» **Activity**
Your task is to transcribe each record exactly and to omit every image.

....................

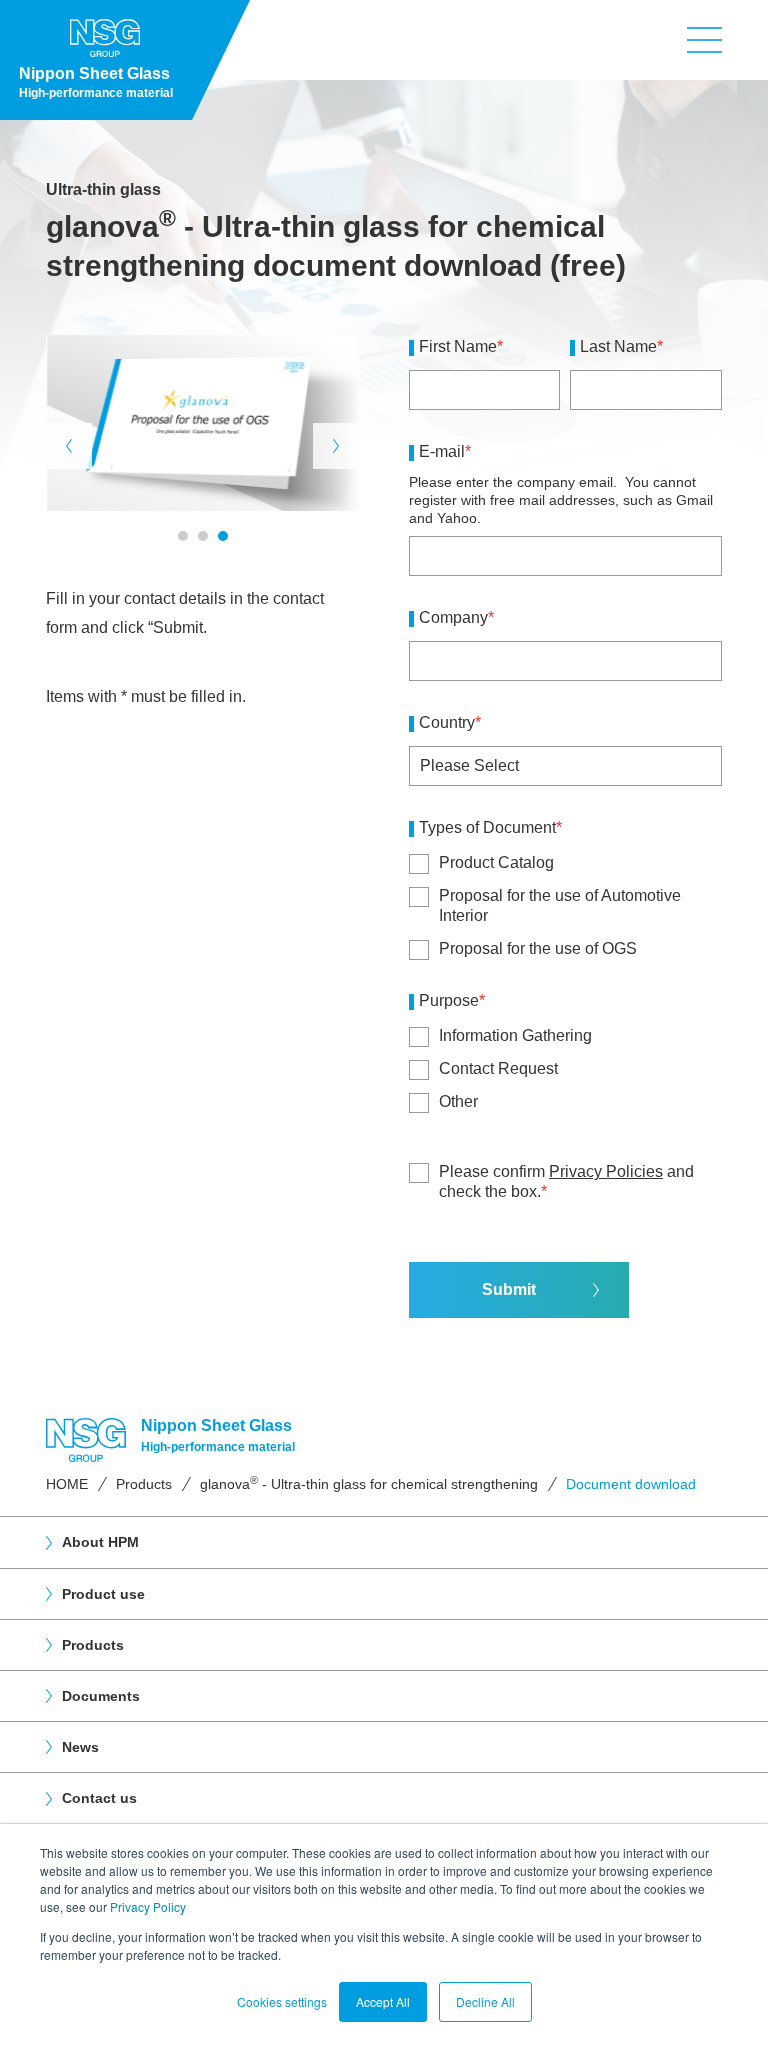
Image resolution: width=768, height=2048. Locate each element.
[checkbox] (565, 906)
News (80, 1747)
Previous (69, 446)
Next (336, 446)
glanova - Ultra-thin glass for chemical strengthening (369, 1484)
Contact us (99, 1798)
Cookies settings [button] (282, 2001)
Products (144, 1484)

....................

» **Written solution**
Image resolution: width=768, height=2048. Locate each element.
[checkbox] (565, 906)
News (80, 1747)
Previous (69, 446)
Next (336, 446)
glanova - Ultra-thin glass for chemical strengthening (369, 1484)
Contact us (99, 1798)
Cookies settings [button] (282, 2001)
Products (144, 1484)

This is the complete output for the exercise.